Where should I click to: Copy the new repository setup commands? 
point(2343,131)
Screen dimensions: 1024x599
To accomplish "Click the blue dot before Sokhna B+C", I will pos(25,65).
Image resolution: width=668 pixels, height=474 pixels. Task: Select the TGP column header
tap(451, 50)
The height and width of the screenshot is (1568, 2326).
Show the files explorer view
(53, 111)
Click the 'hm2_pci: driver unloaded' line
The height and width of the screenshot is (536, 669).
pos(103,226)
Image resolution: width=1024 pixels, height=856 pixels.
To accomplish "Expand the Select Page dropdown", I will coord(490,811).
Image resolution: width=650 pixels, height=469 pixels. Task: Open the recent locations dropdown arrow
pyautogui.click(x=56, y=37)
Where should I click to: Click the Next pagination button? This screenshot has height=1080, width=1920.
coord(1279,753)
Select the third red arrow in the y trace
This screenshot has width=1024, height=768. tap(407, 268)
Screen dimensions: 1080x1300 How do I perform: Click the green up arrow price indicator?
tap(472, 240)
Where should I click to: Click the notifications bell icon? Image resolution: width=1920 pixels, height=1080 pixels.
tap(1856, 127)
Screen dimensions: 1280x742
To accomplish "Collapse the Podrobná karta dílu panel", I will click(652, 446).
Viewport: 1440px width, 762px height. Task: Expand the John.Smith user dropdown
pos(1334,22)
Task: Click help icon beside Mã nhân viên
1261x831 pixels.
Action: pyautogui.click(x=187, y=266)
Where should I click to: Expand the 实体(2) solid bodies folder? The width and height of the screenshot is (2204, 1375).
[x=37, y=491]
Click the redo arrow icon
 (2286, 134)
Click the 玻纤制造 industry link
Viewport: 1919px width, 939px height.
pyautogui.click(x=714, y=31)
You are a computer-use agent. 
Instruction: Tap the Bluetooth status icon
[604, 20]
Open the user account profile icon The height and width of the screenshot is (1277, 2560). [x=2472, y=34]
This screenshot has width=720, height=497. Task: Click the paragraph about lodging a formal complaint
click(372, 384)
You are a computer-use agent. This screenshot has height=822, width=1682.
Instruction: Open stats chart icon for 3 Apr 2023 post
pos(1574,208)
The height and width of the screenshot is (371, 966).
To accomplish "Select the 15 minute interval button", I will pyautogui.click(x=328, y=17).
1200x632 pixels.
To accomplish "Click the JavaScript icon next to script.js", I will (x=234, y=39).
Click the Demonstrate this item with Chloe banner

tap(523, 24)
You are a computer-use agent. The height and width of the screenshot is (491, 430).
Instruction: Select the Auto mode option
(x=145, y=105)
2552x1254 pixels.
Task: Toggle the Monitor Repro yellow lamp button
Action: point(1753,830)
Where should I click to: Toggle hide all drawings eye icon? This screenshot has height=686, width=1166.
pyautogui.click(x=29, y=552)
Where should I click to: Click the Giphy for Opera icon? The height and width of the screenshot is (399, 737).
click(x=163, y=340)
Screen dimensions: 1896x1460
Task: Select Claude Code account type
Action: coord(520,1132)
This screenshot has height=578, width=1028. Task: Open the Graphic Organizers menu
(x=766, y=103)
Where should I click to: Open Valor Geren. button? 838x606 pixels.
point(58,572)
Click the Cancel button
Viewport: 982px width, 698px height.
================================
Exercise goal:
Copy out all of the material above, word for word, with nothing changed.

Written reply:
Where should I click to: Copy the new repository setup commands? 
point(2343,131)
Screen dimensions: 1024x599
To accomplish "Click the blue dot before Sokhna B+C", I will pos(25,65).
Image resolution: width=668 pixels, height=474 pixels. Task: Select the TGP column header
tap(451, 50)
The height and width of the screenshot is (1568, 2326).
Show the files explorer view
(53, 111)
Click the 'hm2_pci: driver unloaded' line
The height and width of the screenshot is (536, 669).
pos(103,226)
Image resolution: width=1024 pixels, height=856 pixels.
To accomplish "Expand the Select Page dropdown", I will coord(490,811).
Image resolution: width=650 pixels, height=469 pixels. Task: Open the recent locations dropdown arrow
pyautogui.click(x=56, y=37)
Where should I click to: Click the Next pagination button? This screenshot has height=1080, width=1920.
coord(1279,753)
Select the third red arrow in the y trace
This screenshot has width=1024, height=768. tap(407, 268)
Screen dimensions: 1080x1300 How do I perform: Click the green up arrow price indicator?
tap(472, 240)
Where should I click to: Click the notifications bell icon? Image resolution: width=1920 pixels, height=1080 pixels.
tap(1856, 127)
Screen dimensions: 1280x742
To accomplish "Collapse the Podrobná karta dílu panel", I will click(652, 446).
Viewport: 1440px width, 762px height. Task: Expand the John.Smith user dropdown
pos(1334,22)
Task: Click help icon beside Mã nhân viên
1261x831 pixels.
Action: pyautogui.click(x=187, y=266)
Where should I click to: Expand the 实体(2) solid bodies folder? The width and height of the screenshot is (2204, 1375).
[x=37, y=491]
Click the redo arrow icon
 (2286, 134)
Click the 玻纤制造 industry link
Viewport: 1919px width, 939px height.
pyautogui.click(x=714, y=31)
You are a computer-use agent. 
Instruction: Tap the Bluetooth status icon
[604, 20]
Open the user account profile icon The height and width of the screenshot is (1277, 2560). [x=2472, y=34]
This screenshot has width=720, height=497. Task: Click the paragraph about lodging a formal complaint
click(372, 384)
You are a computer-use agent. This screenshot has height=822, width=1682.
Instruction: Open stats chart icon for 3 Apr 2023 post
pos(1574,208)
The height and width of the screenshot is (371, 966).
To accomplish "Select the 15 minute interval button", I will pyautogui.click(x=328, y=17).
1200x632 pixels.
To accomplish "Click the JavaScript icon next to script.js", I will (x=234, y=39).
Click the Demonstrate this item with Chloe banner

tap(523, 24)
You are a computer-use agent. The height and width of the screenshot is (491, 430).
Instruction: Select the Auto mode option
(x=145, y=105)
2552x1254 pixels.
Task: Toggle the Monitor Repro yellow lamp button
Action: point(1753,830)
Where should I click to: Toggle hide all drawings eye icon? This screenshot has height=686, width=1166.
pyautogui.click(x=29, y=552)
Where should I click to: Click the Giphy for Opera icon? The height and width of the screenshot is (399, 737).
click(x=163, y=340)
Screen dimensions: 1896x1460
Task: Select Claude Code account type
Action: coord(520,1132)
This screenshot has height=578, width=1028. Task: Open the Graphic Organizers menu
(x=766, y=103)
Where should I click to: Open Valor Geren. button? 838x606 pixels.
point(58,572)
Click the Cancel button
Viewport: 982px width, 698px height.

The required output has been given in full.